(Data for this exercise)
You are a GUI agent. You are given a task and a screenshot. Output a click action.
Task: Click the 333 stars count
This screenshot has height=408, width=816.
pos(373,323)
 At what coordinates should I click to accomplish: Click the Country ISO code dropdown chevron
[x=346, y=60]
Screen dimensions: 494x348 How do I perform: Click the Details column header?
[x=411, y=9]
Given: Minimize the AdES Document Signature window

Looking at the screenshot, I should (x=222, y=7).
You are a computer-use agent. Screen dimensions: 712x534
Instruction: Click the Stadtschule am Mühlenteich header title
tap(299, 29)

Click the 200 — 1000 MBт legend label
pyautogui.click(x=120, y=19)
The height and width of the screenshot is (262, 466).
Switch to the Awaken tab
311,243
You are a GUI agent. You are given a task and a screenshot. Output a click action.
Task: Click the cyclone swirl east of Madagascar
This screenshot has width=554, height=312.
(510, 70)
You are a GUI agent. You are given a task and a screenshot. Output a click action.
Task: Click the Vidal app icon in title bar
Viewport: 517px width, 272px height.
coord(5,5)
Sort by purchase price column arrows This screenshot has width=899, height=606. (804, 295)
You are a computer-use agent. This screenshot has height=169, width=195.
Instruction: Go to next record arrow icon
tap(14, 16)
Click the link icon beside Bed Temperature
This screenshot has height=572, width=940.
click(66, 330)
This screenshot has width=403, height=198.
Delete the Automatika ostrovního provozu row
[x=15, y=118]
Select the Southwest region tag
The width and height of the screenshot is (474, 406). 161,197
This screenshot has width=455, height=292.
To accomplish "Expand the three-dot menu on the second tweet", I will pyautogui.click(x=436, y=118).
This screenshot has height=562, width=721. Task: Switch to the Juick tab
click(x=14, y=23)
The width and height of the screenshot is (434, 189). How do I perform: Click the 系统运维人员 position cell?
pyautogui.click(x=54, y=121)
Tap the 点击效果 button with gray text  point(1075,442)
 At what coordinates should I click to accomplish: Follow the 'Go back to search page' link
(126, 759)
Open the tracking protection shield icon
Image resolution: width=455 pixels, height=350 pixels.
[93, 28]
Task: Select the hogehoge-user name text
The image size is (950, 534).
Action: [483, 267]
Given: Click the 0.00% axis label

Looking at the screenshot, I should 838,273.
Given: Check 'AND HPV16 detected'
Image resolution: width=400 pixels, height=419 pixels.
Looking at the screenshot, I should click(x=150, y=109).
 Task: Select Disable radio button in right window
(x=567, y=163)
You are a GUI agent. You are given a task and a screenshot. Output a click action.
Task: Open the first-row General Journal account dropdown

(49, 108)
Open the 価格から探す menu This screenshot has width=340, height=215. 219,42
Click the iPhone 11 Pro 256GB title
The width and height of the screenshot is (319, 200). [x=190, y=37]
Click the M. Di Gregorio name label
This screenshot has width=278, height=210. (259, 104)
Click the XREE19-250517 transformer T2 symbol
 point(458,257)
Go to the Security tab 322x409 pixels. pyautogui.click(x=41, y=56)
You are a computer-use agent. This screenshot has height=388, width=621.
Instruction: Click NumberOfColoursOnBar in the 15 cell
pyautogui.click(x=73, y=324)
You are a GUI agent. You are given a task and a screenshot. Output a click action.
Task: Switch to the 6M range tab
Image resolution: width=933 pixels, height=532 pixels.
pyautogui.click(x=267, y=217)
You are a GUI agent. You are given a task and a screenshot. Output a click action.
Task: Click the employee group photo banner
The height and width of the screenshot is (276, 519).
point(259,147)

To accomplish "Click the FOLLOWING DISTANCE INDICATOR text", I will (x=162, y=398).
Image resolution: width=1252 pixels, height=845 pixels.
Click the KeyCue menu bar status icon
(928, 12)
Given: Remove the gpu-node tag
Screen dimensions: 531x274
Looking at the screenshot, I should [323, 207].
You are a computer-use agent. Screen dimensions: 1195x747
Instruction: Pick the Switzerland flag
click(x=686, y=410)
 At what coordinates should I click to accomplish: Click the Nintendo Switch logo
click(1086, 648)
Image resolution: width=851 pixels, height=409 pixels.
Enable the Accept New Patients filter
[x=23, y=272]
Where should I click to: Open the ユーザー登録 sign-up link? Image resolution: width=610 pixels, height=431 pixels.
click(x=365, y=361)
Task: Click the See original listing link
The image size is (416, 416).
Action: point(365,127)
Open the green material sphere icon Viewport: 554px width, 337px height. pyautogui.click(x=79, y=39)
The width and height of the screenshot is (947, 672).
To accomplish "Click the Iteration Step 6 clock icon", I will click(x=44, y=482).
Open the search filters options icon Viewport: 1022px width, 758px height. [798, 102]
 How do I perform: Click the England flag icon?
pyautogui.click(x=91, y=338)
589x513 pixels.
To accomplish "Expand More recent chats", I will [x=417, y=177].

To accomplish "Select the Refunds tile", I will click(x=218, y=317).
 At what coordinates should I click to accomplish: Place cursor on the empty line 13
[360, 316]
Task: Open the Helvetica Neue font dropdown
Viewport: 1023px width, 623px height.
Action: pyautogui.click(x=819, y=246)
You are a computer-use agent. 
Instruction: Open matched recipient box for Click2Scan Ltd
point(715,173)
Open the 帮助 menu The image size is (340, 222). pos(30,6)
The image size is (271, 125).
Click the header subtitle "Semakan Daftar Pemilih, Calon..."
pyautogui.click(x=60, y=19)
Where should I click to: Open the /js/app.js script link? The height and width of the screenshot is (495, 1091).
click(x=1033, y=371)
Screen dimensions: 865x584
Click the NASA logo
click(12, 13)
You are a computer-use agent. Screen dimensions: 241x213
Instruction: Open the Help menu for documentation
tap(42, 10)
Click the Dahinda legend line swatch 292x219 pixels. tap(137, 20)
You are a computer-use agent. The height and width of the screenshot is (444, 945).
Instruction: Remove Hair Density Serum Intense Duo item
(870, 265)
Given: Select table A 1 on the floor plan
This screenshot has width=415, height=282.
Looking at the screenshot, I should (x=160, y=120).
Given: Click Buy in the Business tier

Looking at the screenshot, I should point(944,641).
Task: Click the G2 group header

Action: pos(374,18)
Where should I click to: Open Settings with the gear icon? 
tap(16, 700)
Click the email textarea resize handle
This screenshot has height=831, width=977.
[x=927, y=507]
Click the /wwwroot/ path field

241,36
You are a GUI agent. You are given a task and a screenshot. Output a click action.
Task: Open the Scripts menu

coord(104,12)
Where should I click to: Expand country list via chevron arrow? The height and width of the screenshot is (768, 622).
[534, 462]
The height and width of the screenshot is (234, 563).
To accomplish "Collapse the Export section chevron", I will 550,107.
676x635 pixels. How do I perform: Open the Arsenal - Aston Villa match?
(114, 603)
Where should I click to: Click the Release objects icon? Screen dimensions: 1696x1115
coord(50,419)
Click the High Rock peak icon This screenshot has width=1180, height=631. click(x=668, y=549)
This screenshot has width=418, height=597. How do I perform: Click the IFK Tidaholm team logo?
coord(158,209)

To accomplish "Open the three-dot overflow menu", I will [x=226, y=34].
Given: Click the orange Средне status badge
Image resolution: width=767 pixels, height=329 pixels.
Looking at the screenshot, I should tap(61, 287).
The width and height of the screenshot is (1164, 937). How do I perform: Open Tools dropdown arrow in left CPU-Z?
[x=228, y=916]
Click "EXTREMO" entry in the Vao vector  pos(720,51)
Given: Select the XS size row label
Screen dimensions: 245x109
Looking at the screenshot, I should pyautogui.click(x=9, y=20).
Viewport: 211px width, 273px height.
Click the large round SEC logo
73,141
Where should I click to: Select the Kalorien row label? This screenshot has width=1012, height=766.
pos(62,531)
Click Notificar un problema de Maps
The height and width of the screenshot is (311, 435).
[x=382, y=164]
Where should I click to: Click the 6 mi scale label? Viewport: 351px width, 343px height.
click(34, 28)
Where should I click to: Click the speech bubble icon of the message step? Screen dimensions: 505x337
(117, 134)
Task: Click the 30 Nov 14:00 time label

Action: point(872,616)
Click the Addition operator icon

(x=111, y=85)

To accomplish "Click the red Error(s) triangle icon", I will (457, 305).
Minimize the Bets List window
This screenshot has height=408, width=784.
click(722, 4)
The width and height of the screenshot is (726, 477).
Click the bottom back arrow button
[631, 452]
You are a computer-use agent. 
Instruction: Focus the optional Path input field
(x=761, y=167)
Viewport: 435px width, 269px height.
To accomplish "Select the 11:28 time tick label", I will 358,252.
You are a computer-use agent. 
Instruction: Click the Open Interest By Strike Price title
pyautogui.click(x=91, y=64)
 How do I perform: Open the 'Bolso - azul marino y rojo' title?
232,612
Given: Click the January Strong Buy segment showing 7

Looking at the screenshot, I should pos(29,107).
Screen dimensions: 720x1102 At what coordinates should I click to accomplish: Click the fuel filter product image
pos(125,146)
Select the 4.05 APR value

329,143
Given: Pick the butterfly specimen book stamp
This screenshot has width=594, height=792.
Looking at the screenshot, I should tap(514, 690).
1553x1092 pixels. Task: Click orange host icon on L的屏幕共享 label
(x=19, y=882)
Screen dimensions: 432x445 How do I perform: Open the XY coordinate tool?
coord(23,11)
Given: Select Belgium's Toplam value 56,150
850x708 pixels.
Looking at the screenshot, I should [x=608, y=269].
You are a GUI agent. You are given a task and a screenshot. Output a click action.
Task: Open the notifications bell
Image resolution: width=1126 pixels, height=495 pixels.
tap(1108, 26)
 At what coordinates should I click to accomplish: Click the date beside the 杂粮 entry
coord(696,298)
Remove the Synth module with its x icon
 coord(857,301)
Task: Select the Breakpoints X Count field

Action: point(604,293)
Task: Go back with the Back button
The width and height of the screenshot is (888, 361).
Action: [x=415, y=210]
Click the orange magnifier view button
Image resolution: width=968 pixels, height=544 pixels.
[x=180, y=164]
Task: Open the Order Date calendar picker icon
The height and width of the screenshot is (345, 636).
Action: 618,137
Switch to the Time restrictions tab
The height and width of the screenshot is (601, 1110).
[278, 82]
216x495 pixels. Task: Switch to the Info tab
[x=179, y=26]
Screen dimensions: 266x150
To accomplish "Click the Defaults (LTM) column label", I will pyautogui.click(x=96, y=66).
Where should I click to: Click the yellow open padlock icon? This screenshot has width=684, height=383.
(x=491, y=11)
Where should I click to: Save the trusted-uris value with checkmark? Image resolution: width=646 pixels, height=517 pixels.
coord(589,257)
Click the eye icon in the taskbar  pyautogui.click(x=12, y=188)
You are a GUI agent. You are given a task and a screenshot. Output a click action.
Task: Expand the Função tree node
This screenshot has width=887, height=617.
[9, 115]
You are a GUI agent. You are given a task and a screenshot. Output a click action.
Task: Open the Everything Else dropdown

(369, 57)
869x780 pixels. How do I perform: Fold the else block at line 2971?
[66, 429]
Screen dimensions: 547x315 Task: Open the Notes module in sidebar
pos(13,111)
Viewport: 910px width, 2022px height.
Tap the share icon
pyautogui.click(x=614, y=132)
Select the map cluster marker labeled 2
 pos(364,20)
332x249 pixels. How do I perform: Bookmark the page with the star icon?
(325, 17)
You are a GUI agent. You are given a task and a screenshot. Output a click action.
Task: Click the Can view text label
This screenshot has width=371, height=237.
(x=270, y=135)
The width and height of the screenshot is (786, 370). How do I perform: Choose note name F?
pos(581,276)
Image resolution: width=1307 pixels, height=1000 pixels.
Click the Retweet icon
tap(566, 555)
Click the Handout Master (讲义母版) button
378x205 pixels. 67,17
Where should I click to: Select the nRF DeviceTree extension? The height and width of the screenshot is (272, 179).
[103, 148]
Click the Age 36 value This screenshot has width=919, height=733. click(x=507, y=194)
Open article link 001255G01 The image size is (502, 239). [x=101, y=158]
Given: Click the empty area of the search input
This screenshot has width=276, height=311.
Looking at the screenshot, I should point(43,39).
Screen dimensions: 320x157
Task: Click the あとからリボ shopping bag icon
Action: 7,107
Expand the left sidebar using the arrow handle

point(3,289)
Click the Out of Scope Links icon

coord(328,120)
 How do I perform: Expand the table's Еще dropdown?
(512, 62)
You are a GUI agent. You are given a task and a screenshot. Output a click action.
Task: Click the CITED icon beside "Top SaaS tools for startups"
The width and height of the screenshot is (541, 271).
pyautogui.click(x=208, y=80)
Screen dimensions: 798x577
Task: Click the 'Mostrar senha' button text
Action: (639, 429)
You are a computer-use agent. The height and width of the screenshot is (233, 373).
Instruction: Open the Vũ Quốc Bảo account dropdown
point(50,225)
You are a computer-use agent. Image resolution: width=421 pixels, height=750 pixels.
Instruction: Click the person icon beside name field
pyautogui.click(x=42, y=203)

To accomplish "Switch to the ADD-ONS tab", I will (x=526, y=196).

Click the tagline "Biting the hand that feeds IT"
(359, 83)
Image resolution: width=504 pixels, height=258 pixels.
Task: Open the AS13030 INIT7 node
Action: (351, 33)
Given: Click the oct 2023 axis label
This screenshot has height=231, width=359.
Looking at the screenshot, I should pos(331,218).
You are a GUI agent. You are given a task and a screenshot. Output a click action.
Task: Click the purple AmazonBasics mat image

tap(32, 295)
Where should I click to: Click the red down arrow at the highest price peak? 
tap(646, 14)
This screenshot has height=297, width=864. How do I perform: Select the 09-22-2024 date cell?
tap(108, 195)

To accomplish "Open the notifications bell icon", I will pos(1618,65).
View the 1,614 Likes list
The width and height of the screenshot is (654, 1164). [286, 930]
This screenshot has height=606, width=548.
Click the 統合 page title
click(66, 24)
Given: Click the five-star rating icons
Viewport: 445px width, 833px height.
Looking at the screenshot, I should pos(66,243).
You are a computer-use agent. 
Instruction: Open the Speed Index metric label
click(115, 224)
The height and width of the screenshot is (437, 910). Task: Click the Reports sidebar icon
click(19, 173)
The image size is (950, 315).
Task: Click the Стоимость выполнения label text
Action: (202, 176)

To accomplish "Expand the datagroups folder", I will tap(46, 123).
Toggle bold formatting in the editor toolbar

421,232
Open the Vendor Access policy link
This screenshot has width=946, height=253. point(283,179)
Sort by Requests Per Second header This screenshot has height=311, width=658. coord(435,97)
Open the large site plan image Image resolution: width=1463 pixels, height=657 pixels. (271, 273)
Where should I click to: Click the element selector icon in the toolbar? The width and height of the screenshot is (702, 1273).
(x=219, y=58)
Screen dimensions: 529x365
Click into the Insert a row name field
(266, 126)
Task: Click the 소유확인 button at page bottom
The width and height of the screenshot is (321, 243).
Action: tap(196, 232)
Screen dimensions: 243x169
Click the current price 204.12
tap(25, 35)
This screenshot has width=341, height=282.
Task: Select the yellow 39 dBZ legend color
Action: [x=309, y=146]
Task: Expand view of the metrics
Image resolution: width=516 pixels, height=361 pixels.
(End Data for this exercise)
How to complete this task
Once the line with "Switch to the Awaken tab" is found in the records above, print exactly that line and every line after it through the line with "Task: Click the Vidal app icon in title bar".

Worked solution
Switch to the Awaken tab
311,243
You are a GUI agent. You are given a task and a screenshot. Output a click action.
Task: Click the cyclone swirl east of Madagascar
This screenshot has width=554, height=312.
(510, 70)
You are a GUI agent. You are given a task and a screenshot. Output a click action.
Task: Click the Vidal app icon in title bar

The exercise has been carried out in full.